● **Problem statement**: State the number of lines in the records that contain "link", with no other words.

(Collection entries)
────────────────
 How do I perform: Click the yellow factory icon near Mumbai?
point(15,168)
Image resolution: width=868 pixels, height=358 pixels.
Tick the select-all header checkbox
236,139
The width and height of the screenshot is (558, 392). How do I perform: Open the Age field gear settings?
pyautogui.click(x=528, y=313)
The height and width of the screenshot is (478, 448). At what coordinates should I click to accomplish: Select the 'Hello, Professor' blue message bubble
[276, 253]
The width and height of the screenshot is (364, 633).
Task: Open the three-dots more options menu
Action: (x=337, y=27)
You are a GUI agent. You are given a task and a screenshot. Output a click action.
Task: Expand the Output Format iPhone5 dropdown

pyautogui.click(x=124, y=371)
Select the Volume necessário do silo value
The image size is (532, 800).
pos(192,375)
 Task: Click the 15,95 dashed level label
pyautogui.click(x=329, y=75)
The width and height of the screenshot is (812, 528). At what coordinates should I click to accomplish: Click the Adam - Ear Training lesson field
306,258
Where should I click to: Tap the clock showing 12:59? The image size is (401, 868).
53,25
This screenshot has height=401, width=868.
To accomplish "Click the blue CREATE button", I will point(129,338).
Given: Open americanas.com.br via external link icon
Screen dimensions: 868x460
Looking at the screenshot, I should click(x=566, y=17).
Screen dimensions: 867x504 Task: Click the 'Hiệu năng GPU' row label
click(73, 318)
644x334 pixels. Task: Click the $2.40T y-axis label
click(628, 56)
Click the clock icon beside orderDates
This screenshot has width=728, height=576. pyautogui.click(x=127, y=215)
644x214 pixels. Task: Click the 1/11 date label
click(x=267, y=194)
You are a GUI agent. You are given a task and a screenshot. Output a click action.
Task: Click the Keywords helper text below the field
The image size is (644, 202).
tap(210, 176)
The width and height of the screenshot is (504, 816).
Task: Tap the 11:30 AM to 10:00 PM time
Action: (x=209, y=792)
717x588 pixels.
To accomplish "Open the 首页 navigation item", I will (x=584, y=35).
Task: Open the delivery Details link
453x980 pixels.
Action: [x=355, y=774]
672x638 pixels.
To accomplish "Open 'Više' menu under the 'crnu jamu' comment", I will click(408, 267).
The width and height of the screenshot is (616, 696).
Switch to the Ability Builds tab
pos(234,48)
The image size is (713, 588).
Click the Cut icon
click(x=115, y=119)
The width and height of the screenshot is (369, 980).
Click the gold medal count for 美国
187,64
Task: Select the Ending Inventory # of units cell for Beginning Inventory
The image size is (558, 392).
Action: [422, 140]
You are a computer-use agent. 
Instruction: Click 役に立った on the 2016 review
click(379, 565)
────────────────
● **Answer for the task**: 2